Hardly anything comes up, but that’s not a surprise.
I don’t eat much anymore.
Just enough to sustain my body—and sometimes, when things are really tough, not even that much.
Food is expensive.
Food is an experience.
I close my eyes at the sound of Brooks’s voice in my head, at the memory that brings only pain now.
And guilt.
Or maybe that’s because I just cleaned his blood off my boot.
I gag again, chest heaving but nothing further comes up. Not that my body seems to understand that, the retching taking long minutes to calm.
Finally, out of breath and my throat burning, I rest my forehead against the cool porcelain, not moving until my pulse has steadied and my stomach settled.
Only then do I push up to my feet and move to the sink, scrabbling with the cardboard box that houses the tiny bar of soap, trying to ignore the flashes of red out of the corners of my eye.
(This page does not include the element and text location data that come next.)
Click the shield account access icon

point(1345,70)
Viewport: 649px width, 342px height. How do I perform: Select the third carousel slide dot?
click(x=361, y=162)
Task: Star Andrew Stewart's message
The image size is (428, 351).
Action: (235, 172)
Then the soap is free and I wrench on the hot water, shoving my hands under the stream, lathering until bubbles are covering my skin, hiding the copper stain…and then making it disappear, swirling down the scarred basin, disappearing into the scuffed silver drain.
I watch as the red turns to pink and eventually the water runs clear.
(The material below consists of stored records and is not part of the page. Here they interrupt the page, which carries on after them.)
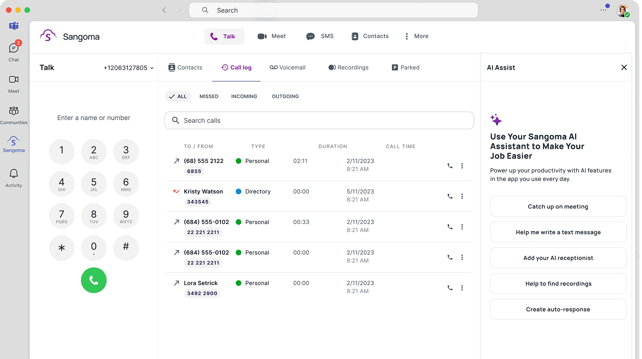Close the AI Assist panel

(x=624, y=68)
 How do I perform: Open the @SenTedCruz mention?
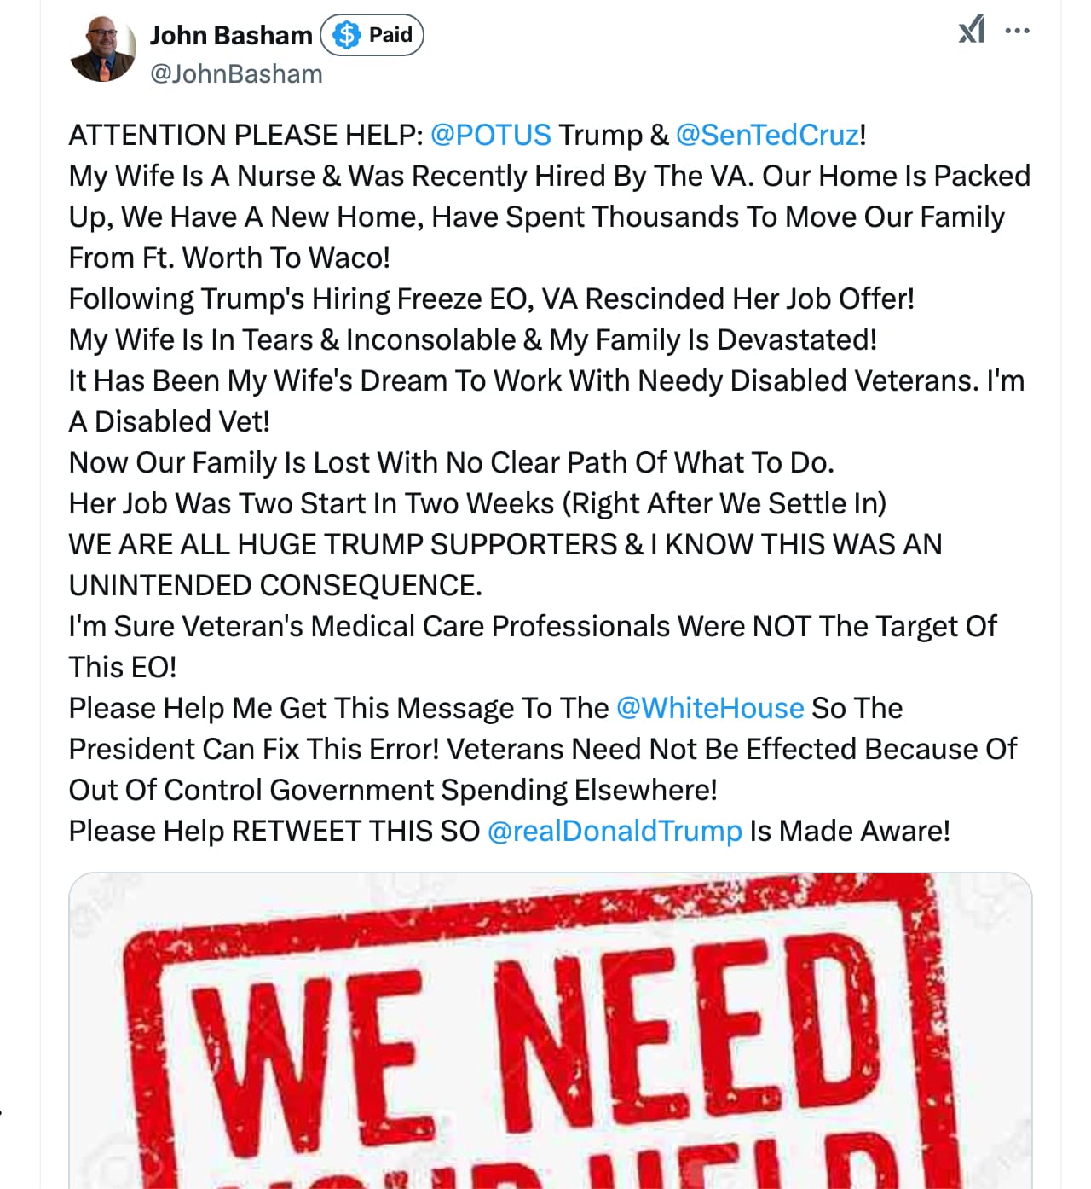(x=767, y=135)
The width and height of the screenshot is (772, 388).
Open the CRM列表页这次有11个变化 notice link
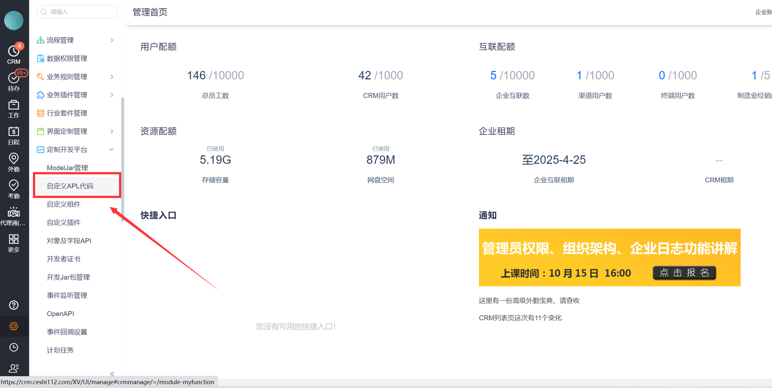click(x=520, y=318)
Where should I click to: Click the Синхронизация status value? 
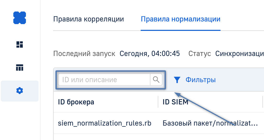coord(239,54)
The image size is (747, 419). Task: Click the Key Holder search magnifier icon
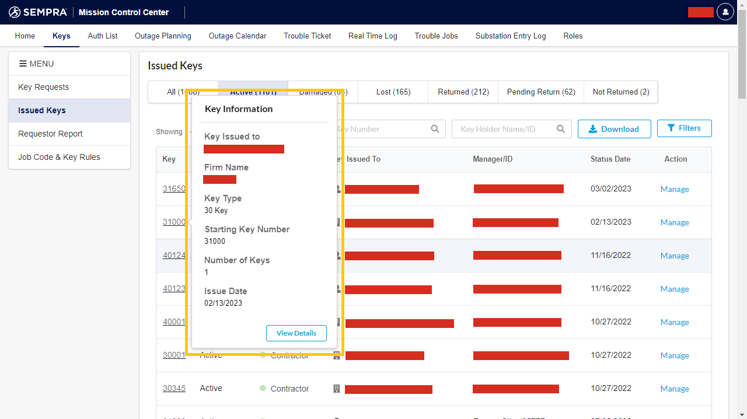point(561,129)
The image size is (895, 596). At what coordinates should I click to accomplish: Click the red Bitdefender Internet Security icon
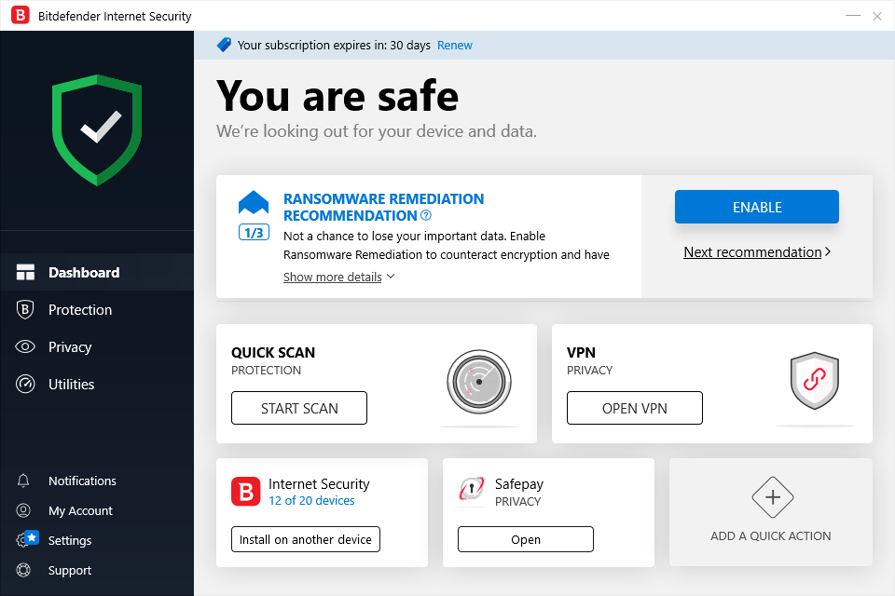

Or that faint soapy white color, anyway.
But I still can’t stop myself from keeping my hands under the water, not until it truly is clear, not the hint of a sud in sight.
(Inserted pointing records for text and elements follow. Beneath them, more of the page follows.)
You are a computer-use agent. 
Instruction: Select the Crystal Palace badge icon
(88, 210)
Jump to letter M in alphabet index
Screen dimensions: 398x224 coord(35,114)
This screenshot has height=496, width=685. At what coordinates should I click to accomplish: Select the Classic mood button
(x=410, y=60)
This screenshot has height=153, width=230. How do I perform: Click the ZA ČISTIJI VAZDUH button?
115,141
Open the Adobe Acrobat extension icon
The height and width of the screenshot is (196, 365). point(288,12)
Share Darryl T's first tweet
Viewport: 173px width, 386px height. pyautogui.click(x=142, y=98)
That’s when I finally realize that steam is clinging to my hair, my face…
And that my hand hurts.
Gasping, I pull back, wincing at the bright red of my skin then carefully turn off the water, trying to push the sight of Brooks’s blood on my skin out of my brain.
He hurt me.
Guilt ripples through my body, turning my already shaky legs heavy and weak.
I could lie and say I didn’t want to hurt him—not like that. Not physically, not getting violent.
I’ve experienced a lot of violence in my life.
Too much, I know.
But I was never the aggressor, never a person to dish out pain just because. Escaping fists and pain? Sure. I’d done a lot to get away from it, had punched and scratched and kicked and screamed until I was free.
That wasn’t what happened in that dark, shadowed office.
No, that was me wanting to hurt Brooks.
I don’t want to hurt you.
A lie.
A huge gaping lie.
He hurt me deeper than anyone in my life ever had—deeper than my parents who dumped me with a grandfather who didn’t give two shits about me, whose only act of kindness was to not kick me out until I turned eighteen.